▶ [YOUR ASSIGNMENT]: Entries follow. Give back exactly the lines starting at the one containing "Viewport: 1910px width, 638px" and ending at the one containing "Open the Advanced", and no other lines.

▶ [SUPPLIED RECORDS]:
------------

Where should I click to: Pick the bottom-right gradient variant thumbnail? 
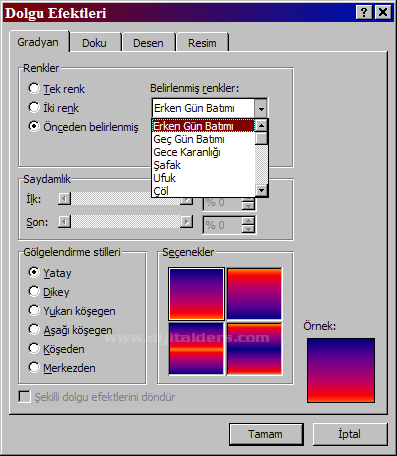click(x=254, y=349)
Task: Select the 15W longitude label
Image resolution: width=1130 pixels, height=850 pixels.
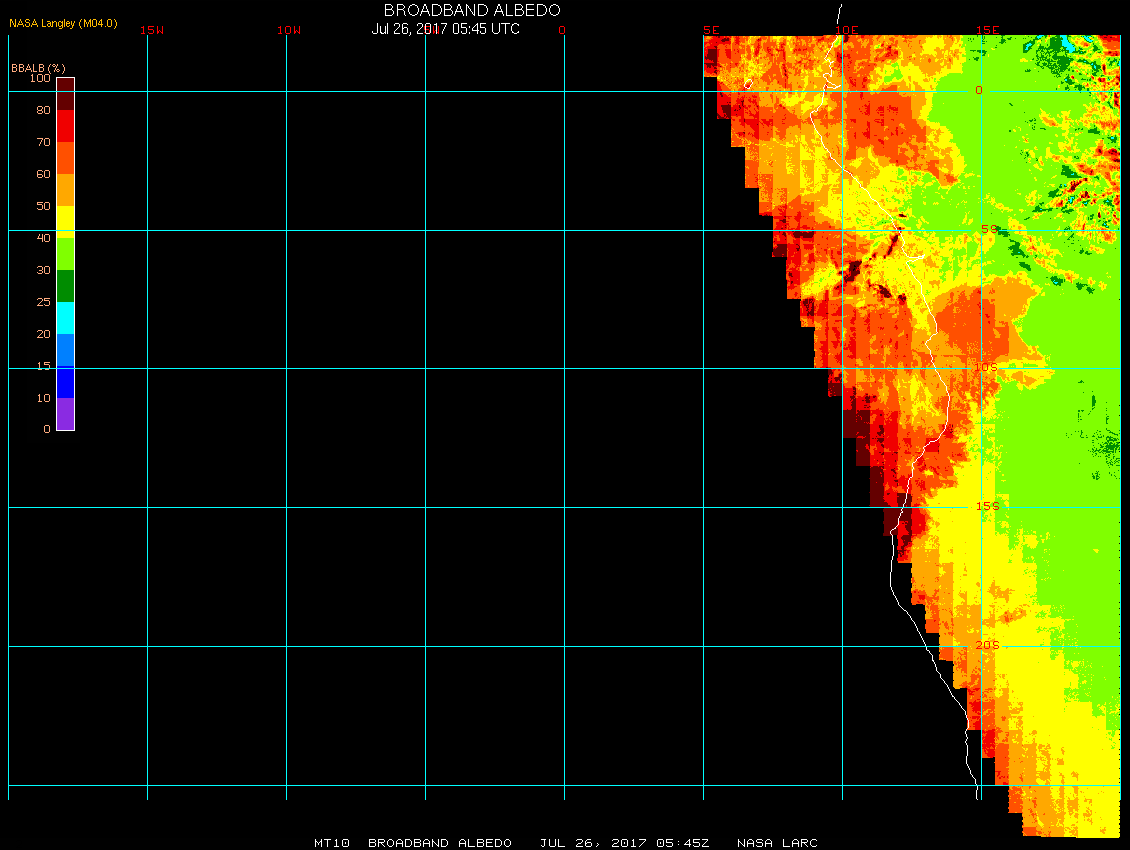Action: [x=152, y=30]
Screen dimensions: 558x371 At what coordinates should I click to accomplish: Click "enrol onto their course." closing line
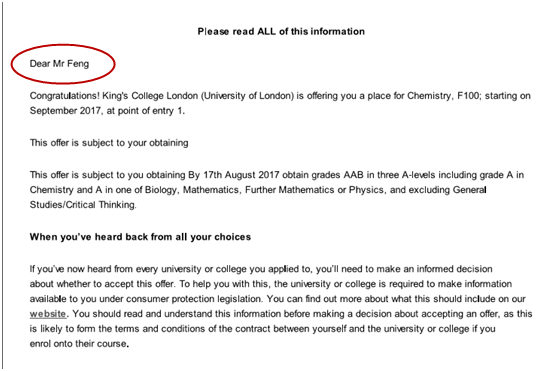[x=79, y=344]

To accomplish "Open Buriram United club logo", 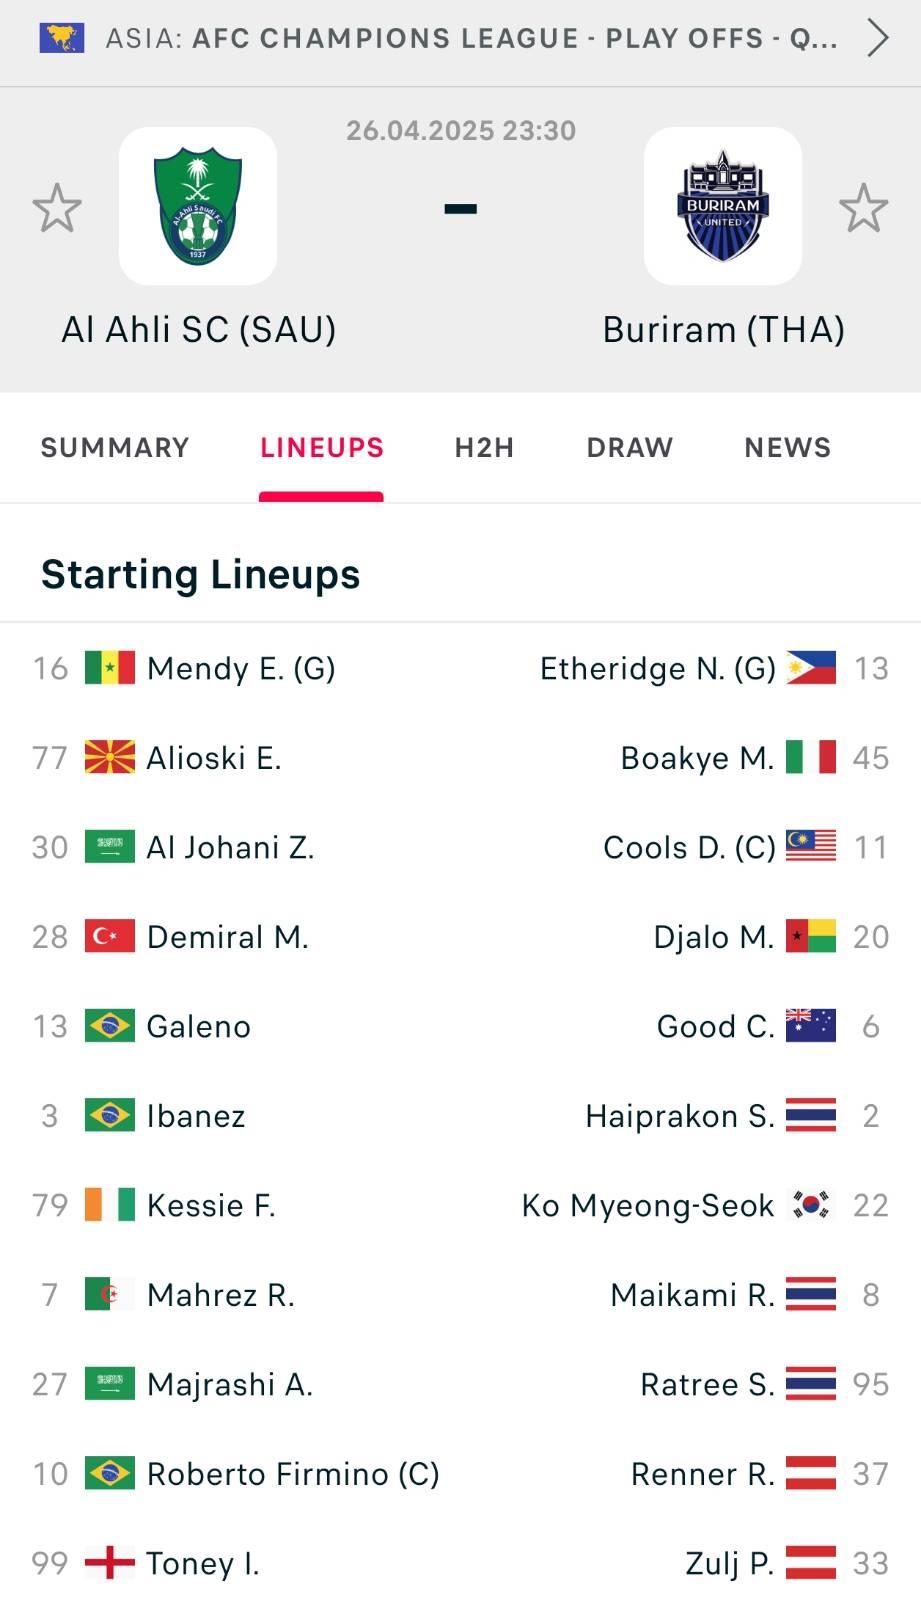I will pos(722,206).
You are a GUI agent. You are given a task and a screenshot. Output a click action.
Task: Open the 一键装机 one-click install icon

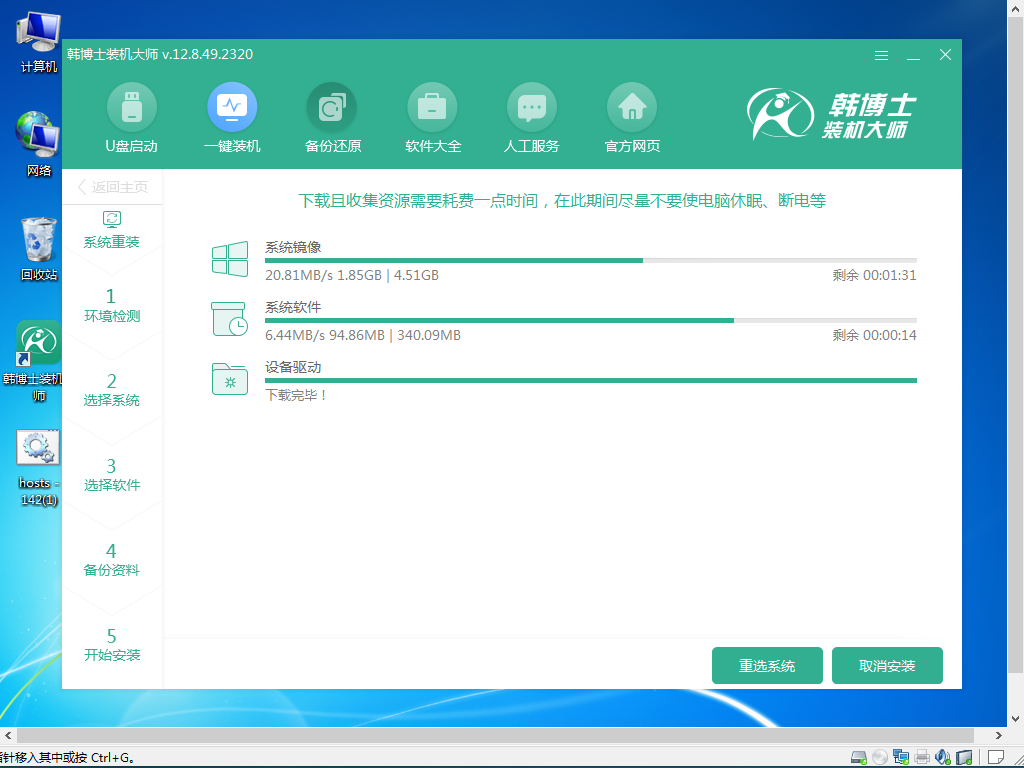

------------

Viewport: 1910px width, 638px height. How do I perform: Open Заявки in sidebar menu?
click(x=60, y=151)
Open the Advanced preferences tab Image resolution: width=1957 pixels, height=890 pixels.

------------

▶ [TASK RESULT]:
Viewport: 1910px width, 638px height. How do I perform: Open Заявки in sidebar menu?
click(x=60, y=151)
Open the Advanced preferences tab Image resolution: width=1957 pixels, height=890 pixels.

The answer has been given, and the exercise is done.